こういっては何ですが、それほど拝観すべきものもない神社ですが、
春日社の歴史を調べる上では是非一度は行く必要もあります。
今回はちょうどよい機会と、意を決して訪ねることにしました。
『古社記』が伝えるところによれば、
鹿島から神が奈良に到着された折に随行した中臣時風・秀行が
神に住まうところを訪ねたら、神が榊を投げその落ちたところに
住むようにとの託宣があり、その場所が平城左京八条二坊五坪の艮の角、
現在、この時風神社・辰市神社のあるところというわけです。
春日大社からは直線で約五キロほど、その距離感を知る上でも、
御蓋山のふもとから、あえて自転車で出かけました。
適当にその方角を指して出かけて近くまでは難なくたどり着きましたが、
肝心の神社がなかなか見つからず、何人かに尋ねてようやくたどり着け、
結局所要時間は1時間以上かかってしまいました。
やわな現代人と古代の人がその距離感が違うでしょうが、
いくら非常勤であっても、通勤するには余りにも遠すぎるというのは実感です。
大東さんも書いておられるように、この場所は春日の神領であり、
その管理を兼ねながら、辰市・大東家が住みつき、神社はその神領の
鎮守社であったのを家祖を宣揚するためにそういう伝承ができたと
考えるのが妥当かと思えます。
辰市神社の社殿は、『春日社記録』建久8年(1197)の条によれば、
春日大社末社の木宮社(紀伊社)の旧殿を譲与、
嘉禎2年(1236)の遷宮にも本社第二殿を拝領とあります。
天正年間に戦火で焼失し、現在の社殿は寛政10年(1798)の再建とのこと。
嘉禎2年と言えば、第23回の式年造替,建久8年は第21回の式年造替での
払下げかと思われます。
現在の住所は杏町ですが旧の辰市村です。
社殿は南面していて、その南、道を隔てて時風神社があります。
祭神は武甕槌命・経津主命 神宮(こうのみや)とも呼ばれます
時風神社の祭神は時風・秀行です。
こちらは東面して社殿があります。
現在は西九条町ですが、こちらも旧辰市村です。
社の向きは創建時と同じかどうかはわかりませんが、
御蓋山は方向は北東になりますから少しずれていますので、
向きは遠く故郷の鹿島を向いているのでしょうか。
そこから東へ50mほど離れて倭文神社が
あります。
こちらも向きは東面です。
「倭文神社」「しずりのやしろ」とか「ひずりのやしろ」と呼ばれていたようです。
鎮座地は西九条町二丁目14の2
こちらのご祭神は武羽槌雄命・経津主命・誉田別命
武羽槌雄命と言うのは、あまり聞きなれない神様ですが
『日本書紀』第9段の一書に
「天に悪しき神有り。
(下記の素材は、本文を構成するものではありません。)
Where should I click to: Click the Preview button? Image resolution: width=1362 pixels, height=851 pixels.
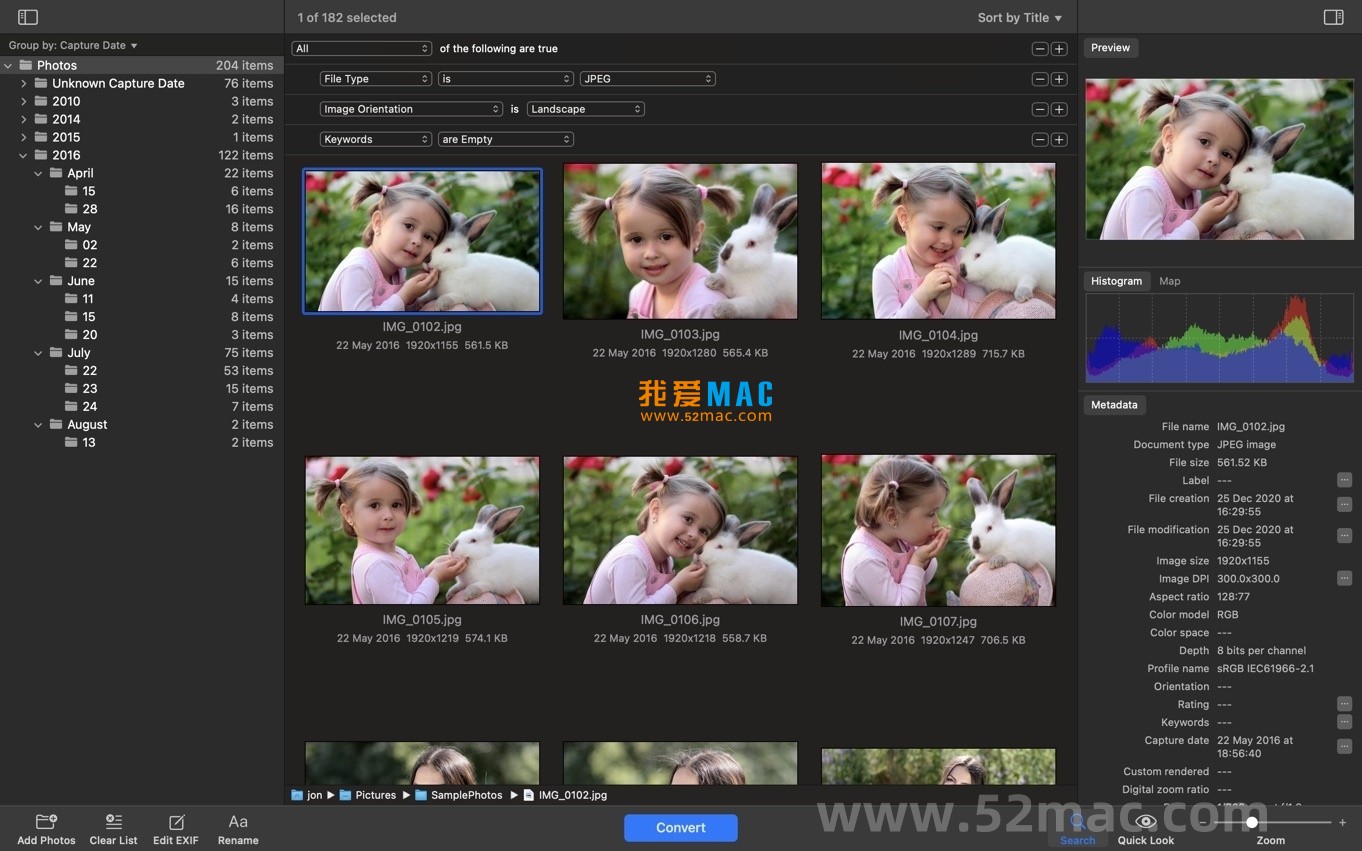[1110, 47]
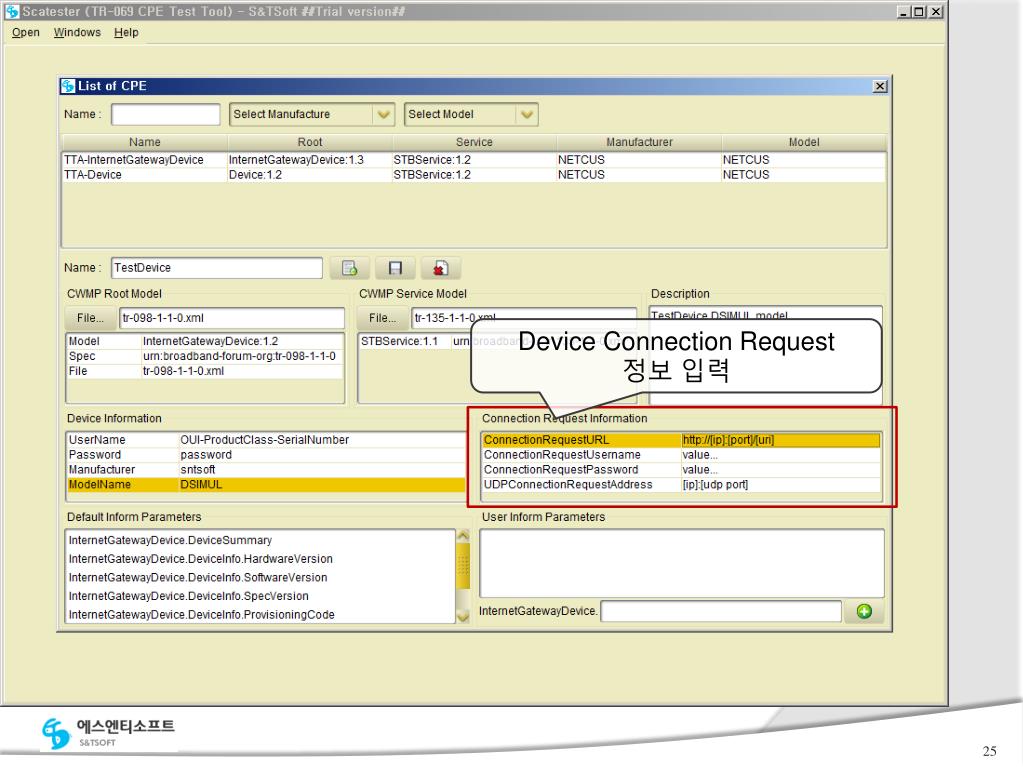Image resolution: width=1023 pixels, height=767 pixels.
Task: Click the ConnectionRequestURL value cell
Action: (x=779, y=440)
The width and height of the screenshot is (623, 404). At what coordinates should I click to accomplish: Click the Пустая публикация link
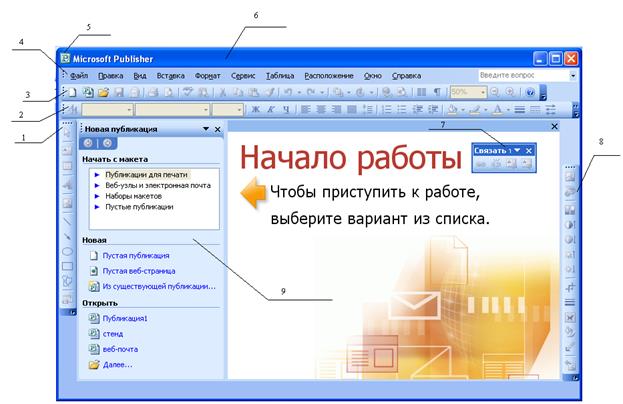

名を天津甕星(あまつみかほし)またの名を
天香香背男(あまのかかせお)と曰う。
請う、先ず此の神を誅し、然る後に下りて葦原中國をはらわん」。
是の時に齋主(いわい)の神を齋之大人(いわいのうし)ともうす。」
記述がある。
これにより齋之大人=建葉槌命とみられ、齋主(祭祀)で征服したとあるので
上記の行為を齋主で行うことにより星神香香背男=天津甕星を征服したという説である。
このように、常陸の国に武御雷の神が来られた時反旗を翻した香香背男を
武御雷の代わりに討ったのが武羽槌雄命で、鹿島大神の先駆の武将とされ
武の神です。
武羽槌雄命は、天羽槌雄命と同名で織部の神で、倭文氏はその後裔であるとされ、
辰市郷に住んで神衣を織ったと伝えられています。
わたしはその伝承は後から付け加えられたもので、本来故郷である鹿島で
ともに祀られていたことから、春日の神領であるこの地に中臣氏の守り神として共に
祀らていると思います。
今回訪れてみて、この辰市の地が中臣氏の管理した春日の神領であり、
時風神社・辰市神社にまつわる伝承は、のちの世に、祖霊を顕彰する意味で
できたものという、大東氏の見解が妥当であると確信を強くしました。